See that grey splodge at the top left corner? I had an accident...ink water spillage!
Taking advantage of the nice weather last week I took my drawing outside and crouched over (and sat upon) it on the grass in our back garden. I ended up pretty stiff and achy but at least I managed a little progress. At the same time I've been working on a smaller drawing (I'll post progress on this later), combining 2 drawing interests of mine, trees and running water. Dark running water to be exact. One of the pictures I am exhibting at the RBSA at the moment is called 'Dark water, Cumbria'. Something about dark water is intoxicating to me. Maybe I have a Narcissus complex? Maybe it just reminds me of the way my imagination works.

I have fresh dreams at the moment too, returning to my old obsession (nothing has come of it yet) of combining my visual and literary work. I have an idea of drawing a tree and hanging Haiku from its branches. I may even get round to doing it some day. But despite the pain my big drawing of a Scottish graffiti tree is causing me, I still haven't let go of my desire to make a REALLY BIG drawing. The other day as I was walking back into the house, the white painted wall (it's actually the external wall of our house, but internal to our verandah) cried out to me to have a long, lithe sheet of paper hung on it, tall as myself, taller even. A tree perhaps? Or maybe a waterfall? Dark water again, with trees dipping their moss covered toes into it? Whatever (if ever) I decide to draw, I'll have to get my hands on some new drawing tools, maybe I could make my own? I used to really admire Van Gogh's ink drawings, Van Gogh used a reed pen, and then there are a whole list of things you could improvise with, so I've read. Van Gogh's drawings, which I saw many years ago in the Van Gogh Museum, Amsterdam, were not small either!
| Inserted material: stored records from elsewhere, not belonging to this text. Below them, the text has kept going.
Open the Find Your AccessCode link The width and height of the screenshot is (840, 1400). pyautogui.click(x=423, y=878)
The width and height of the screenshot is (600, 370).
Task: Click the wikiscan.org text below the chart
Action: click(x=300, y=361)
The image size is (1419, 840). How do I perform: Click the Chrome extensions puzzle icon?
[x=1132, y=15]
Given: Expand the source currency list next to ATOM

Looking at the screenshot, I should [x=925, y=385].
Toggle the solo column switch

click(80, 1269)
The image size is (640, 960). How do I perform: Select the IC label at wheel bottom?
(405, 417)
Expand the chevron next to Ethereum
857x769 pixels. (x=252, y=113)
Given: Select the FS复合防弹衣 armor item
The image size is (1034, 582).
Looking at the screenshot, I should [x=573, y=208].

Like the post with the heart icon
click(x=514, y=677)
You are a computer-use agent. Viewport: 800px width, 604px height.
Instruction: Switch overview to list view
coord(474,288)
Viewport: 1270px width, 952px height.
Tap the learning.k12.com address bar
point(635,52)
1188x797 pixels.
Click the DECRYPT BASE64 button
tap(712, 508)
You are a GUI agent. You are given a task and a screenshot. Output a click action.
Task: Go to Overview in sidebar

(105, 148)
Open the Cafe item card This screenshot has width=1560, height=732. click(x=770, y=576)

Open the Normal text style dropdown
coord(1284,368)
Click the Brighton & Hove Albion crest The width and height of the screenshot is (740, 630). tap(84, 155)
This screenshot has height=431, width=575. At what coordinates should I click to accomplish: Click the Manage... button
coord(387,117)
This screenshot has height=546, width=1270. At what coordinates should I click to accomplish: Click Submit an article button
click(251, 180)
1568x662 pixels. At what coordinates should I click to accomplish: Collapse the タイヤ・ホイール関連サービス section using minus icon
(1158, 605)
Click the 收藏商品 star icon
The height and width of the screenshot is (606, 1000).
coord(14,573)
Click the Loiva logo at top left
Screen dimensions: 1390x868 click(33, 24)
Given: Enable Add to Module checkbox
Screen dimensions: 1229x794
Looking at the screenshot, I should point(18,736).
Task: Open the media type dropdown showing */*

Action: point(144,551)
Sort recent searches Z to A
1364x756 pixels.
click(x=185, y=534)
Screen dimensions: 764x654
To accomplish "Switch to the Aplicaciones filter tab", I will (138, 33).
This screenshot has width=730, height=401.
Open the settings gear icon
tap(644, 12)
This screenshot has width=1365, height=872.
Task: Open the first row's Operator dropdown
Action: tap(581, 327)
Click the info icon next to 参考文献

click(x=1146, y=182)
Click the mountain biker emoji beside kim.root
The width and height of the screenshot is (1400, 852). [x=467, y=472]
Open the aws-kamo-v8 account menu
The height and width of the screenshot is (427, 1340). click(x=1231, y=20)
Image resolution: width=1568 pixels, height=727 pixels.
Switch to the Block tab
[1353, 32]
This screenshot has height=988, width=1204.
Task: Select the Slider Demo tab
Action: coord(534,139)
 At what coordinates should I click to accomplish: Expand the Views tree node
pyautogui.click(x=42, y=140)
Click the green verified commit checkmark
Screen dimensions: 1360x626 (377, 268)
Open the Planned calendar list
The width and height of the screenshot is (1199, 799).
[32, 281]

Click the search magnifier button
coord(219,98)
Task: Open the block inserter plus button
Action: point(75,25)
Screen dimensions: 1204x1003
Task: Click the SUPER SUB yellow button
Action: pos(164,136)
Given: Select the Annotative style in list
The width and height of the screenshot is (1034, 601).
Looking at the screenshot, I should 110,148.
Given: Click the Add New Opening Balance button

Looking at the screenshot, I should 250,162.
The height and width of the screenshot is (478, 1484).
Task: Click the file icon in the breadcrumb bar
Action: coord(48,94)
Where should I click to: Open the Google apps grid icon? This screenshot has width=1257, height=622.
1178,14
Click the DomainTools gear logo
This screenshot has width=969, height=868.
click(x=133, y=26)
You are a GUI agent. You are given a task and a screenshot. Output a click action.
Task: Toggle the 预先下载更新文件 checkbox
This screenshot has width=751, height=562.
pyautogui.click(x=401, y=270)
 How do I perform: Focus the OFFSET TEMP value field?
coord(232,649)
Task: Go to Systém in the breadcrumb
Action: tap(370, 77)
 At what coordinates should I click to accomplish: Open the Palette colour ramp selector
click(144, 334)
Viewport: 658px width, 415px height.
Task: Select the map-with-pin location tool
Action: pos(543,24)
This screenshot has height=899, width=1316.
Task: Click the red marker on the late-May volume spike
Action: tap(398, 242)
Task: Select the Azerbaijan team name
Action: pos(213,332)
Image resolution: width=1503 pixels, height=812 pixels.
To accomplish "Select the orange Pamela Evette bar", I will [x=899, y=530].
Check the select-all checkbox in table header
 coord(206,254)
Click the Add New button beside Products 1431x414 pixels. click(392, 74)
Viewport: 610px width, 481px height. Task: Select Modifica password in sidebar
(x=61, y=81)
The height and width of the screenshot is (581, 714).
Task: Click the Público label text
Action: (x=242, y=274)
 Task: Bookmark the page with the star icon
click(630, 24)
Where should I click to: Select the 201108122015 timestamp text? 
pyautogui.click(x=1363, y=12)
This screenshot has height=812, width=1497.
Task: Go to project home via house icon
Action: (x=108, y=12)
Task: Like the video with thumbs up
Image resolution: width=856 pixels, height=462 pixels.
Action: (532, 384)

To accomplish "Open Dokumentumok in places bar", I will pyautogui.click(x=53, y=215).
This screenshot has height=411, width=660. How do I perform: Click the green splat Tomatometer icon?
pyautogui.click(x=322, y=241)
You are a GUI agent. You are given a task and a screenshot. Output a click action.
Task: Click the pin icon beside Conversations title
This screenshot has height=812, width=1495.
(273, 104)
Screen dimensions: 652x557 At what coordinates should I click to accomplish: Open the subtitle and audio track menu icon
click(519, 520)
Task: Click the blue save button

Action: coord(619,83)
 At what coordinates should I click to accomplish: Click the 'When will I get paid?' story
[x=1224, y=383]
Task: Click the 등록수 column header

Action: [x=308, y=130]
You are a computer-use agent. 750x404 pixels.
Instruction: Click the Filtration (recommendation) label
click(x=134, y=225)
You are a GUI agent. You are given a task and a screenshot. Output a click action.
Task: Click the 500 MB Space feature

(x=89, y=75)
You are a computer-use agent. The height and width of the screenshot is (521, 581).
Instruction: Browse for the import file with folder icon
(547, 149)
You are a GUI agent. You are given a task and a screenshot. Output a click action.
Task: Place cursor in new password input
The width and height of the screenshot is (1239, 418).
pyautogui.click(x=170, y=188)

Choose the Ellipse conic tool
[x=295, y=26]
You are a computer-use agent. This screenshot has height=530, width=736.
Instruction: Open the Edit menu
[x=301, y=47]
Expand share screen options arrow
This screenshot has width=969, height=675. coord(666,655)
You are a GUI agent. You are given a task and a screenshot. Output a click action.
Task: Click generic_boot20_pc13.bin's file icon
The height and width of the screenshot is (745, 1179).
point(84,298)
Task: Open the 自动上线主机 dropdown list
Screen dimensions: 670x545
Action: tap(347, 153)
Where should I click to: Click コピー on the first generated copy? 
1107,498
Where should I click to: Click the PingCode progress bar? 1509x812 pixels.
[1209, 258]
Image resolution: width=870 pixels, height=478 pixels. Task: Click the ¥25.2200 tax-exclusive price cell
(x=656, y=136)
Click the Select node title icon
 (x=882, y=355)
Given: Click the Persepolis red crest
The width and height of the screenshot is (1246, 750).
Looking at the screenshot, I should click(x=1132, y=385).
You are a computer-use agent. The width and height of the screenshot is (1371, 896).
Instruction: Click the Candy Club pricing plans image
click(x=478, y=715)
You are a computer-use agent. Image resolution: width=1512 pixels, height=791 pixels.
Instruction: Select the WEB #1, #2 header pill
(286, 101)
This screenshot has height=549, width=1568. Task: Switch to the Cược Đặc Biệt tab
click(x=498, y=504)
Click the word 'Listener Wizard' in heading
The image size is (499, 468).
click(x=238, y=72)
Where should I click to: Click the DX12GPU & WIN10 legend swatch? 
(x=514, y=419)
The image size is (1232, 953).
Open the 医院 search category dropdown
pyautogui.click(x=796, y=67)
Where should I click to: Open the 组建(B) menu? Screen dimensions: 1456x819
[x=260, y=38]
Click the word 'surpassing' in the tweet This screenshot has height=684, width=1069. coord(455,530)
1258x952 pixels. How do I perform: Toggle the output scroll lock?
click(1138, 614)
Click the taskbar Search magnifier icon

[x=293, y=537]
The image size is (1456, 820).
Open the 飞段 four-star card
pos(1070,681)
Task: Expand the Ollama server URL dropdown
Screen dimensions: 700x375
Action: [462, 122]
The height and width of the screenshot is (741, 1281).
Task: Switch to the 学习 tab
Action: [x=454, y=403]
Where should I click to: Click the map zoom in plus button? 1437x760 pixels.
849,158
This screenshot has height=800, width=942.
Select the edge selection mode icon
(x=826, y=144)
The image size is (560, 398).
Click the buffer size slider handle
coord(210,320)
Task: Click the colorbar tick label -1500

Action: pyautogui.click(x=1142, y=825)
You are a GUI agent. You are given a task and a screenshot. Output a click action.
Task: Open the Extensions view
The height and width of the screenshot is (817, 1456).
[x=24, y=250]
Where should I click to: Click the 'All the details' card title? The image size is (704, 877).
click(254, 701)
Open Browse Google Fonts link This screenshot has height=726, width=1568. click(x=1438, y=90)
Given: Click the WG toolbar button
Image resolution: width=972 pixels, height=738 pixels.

I've been exploring Flickr lately, there is just so much wonderful art on there, though like much that is on-line, just surfing is time consuming. I particularly like the work of Paul Heaston, his street scenes are just crammed with detail, wonderful pen and ink work. Paul's work also appears on Urban Sketchers a fantastic site, where artists submit their drawings of urban scenes. I wish I had the courage to stand out in the street and draw (though I must admit, I don't find my actual surroundnigs very inspiring), I did it years ago, when I was a student, and always found it nerve wracking. Now my nerves are even less robust, I don't know if I could actually get out there and do it. I prefer the sanctity and safety of my own 4 walls. Maybe I could try drawing from a window? But I don't know if my heart would be in it. My heart is deep in the woods, with the light bleeding down through the leaves, the earth smells pungent and damp, cool in the shade despite the sun's heat, and even the lightest, least significant movement of a bird or a squirrel makes a resounding crack or rustle as the little thing scampers through the undergrowth.

It's may not be my immediate reality, but it's still out there, and it's in here too. Stored, cherished, a part of me.